Il crollo del Ponte Morandi non sia l’alibi per non realizzare le infrastrutture strategiche di cui il Paese ha bisogno. Il mio intervento su Il Foglio. 

Dopo la tragedia di Genova bisogna evitare di attivare un pericoloso dualismo tra la necessità di manutenere le opere esistenti, e l’indubbia urgenza di nuove infrastrutture.  A Genova sono a rischio 50.000 posti di lavoro. Il Governo deve chiedere all’Europa di istituire una Zona Economica Speciale, come sta avvenendo per i porti delle regioni del Sud, perché è fondamentale evitare che le imprese scelgano altre direttrici. Il 95% delle merci arriva nella città ligure su gomma. Il no alla Gronda e l’inadeguata infrastruttura ferroviaria a completamento del III Valico, hanno inevitabilmente contribuito a creare una tragedia dalle ripercussioni economiche incredibili, che rischia di coinvolgere anche il Piemonte e la Lombardia, e di cui beneficeranno i porti di Marsiglia e Barcellona.
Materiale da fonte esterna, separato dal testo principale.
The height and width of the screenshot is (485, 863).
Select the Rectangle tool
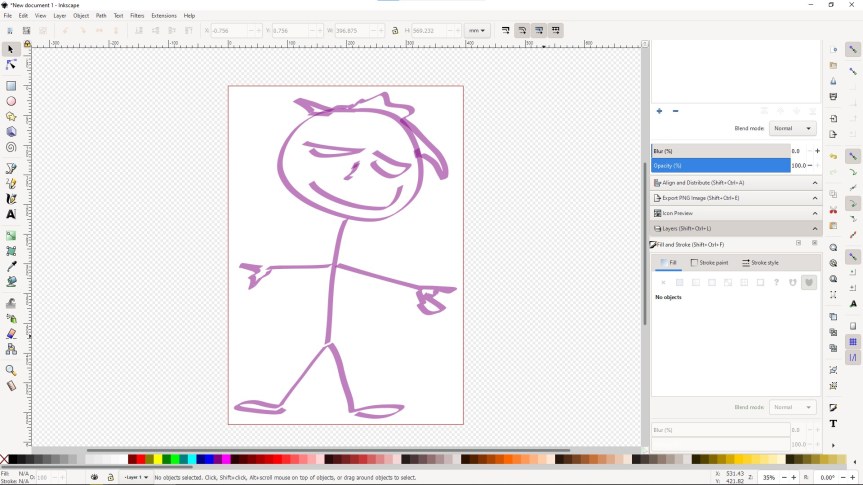coord(11,86)
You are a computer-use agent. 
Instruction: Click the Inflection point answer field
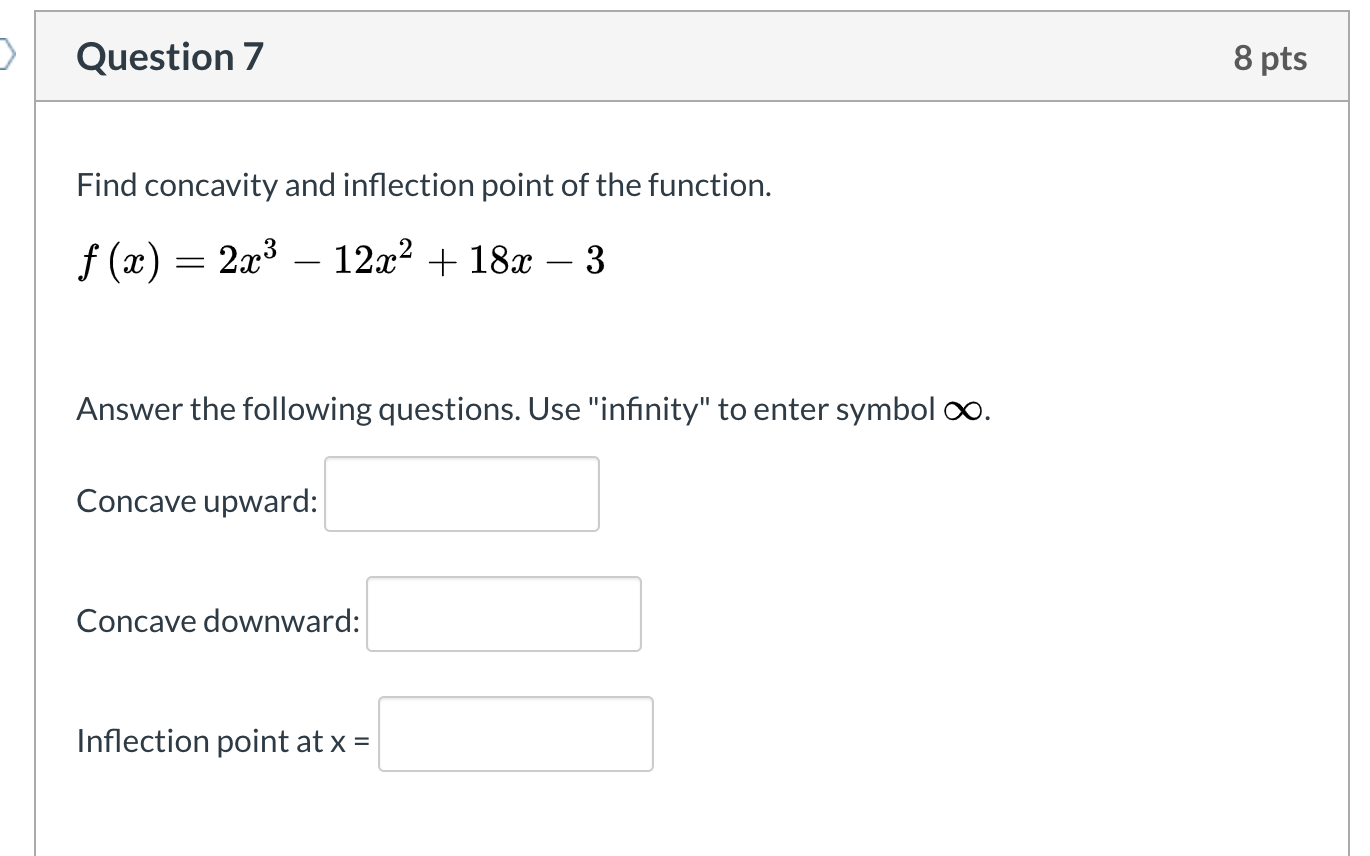pos(514,733)
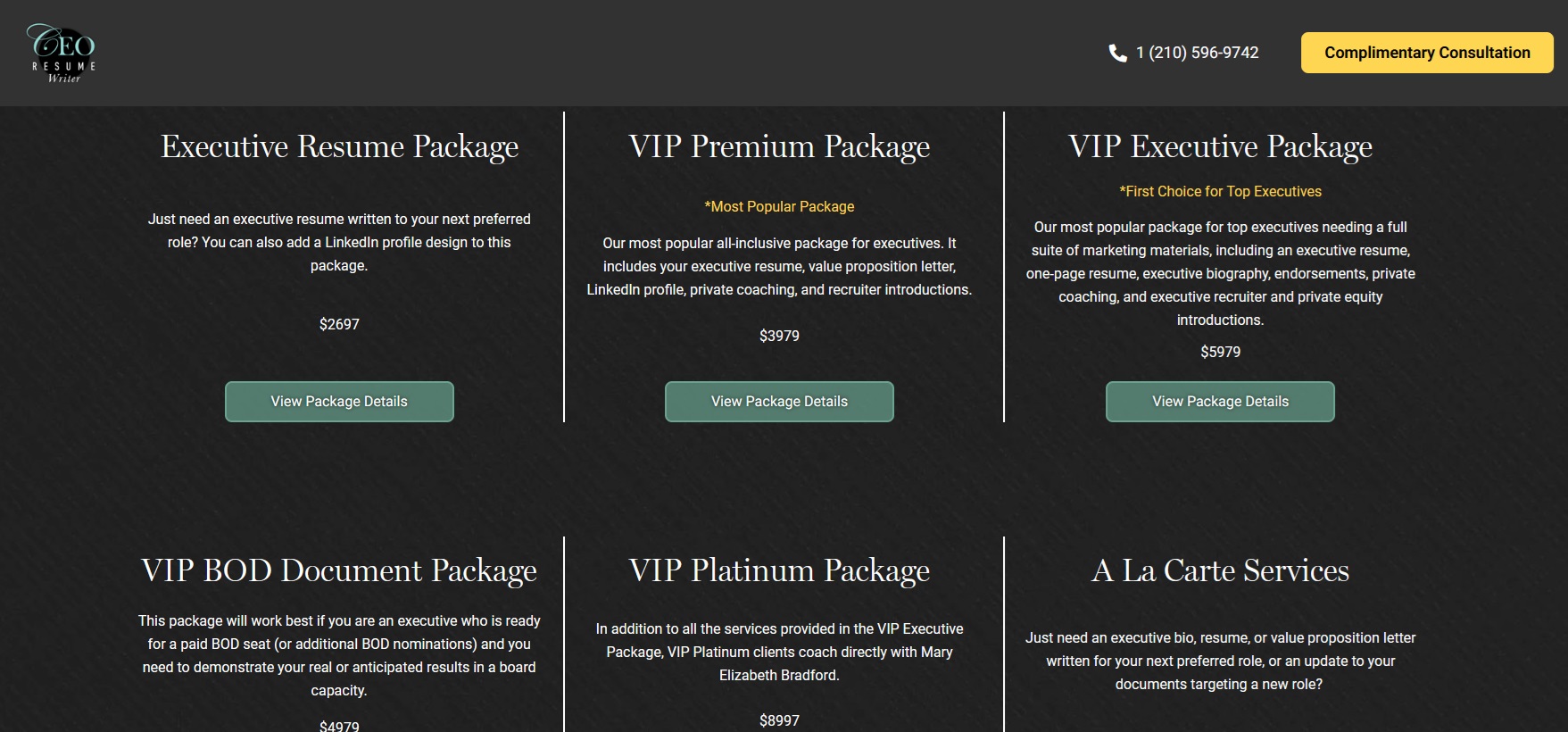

L’inaugurazione del Ponte Morandi era la sintesi di un Paese che sperimentava e innovava. Negli ultimi 30 anni, invece, l’Italia ha realizzato solo il 13% di nuove infrastrutture, e in prevalenza sono state le nuove arterie ferroviarie a modificare la mobilità nel nostro Paese, ridisegnando anche l’urbanizzazione tra le grandi città e i cluster di sviluppo economico lungo la direttrice Napoli-Roma-Bologna-Milano, grazie all’ intuizione di Lorenzo Necci, grande manager di Stato che il Paese ha voluto dimenticare troppo presto. Oggi, invece, l’opposizione costante alle infrastrutture è diventata la cifra del Paese, come testimoniano i casi eclatanti della Tap, della Tav e della stessa Gronda. Le infrastrutture non sono più percepite come metafora dello sviluppo, ma al contrario vengono osteggiate perché costituirebbero il presupposto della corruzione. L’Italia del boom era identificata con le sperimentazioni architettoniche, che avevano la capacità di osare e di far sognare, come testimoniano gli straordinari manufatti della Bologna-Firenze, un’infrastruttura simbolica dell’Italia di allora che sfidava il futuro. Quei ponti, per la bellezza, l’ingegno e la tecnologia, dovrebbero essere catalogati come patrimonio Unesco.

In Italia esistono 1,5 milioni di ponti, il 2% dei quali è costantemente monitorato e controllato. Gli altri costituiscono una grande incognita e in prevalenza si trovano su tratti stradali gestiti da enti che non dispongono di risorse e personale, come avviene del resto anche con il Ministero delle Infrastrutture. Sui 7.000 ispettori del Ministero che dovrebbero operare a pieno regime per verificare che vengano svolti i controlli, solo 150 sono quelli effettivi. La tragedia di Genova sia, quindi, il monito per superare gli ostracismi beceri e ottusi che hanno bloccato il Paese dopo Tangentopoli.

Per tornare a investire nelle infrastrutture occorre, però, rafforzare i ruoli tecnici nelle pubbliche amministrazioni, che devono tornare ad avere nelle strutture tecniche allargate dei veri e propri centri di competenza capaci di fare programmazione e monitoraggio e controllo, dove possano finalmente lavorare insieme non solo ingegneri e architetti, ma tutte quelle competenze che concorrono alla realizzazione e alla comunicazione dei progetti innovativi, si pensi alle infrastrutture digitali.

Gli esempi positivi anche nella Pa italiana non mancano, come insegnano i casi di RFI, Italferr, ANAS, i cui bandi prevedono delle premialità per chi progetta in BIM, un plus che tra il 2019 ed il 2025 sarà considerato ordinario, impattando di fatto sulla capacità organizzativa delle strutture tecniche di progetto.

Il pericolo, infatti, è che senza un’adeguata riforma della Pa, interventi normativi in itinere (come quello sulle pensioni) svuoteranno gli enti locali delle poche competenze rimaste soprattutto nelle aree tecniche. Si creeranno, quindi, delle Amministrazioni di serie A, efficienti, e altre di serie B, che non dispongono di competenze tecniche, e che non saranno pertanto più in grado di investire nemmeno sulle manutenzioni delle opere già realizzate, come sta già accadendo in molti comuni di dimensioni medie e nelle stesse Province, chiamate a gestire un settore nevralgico come la viabilità senza praticamente avere a disposizione risorse economiche.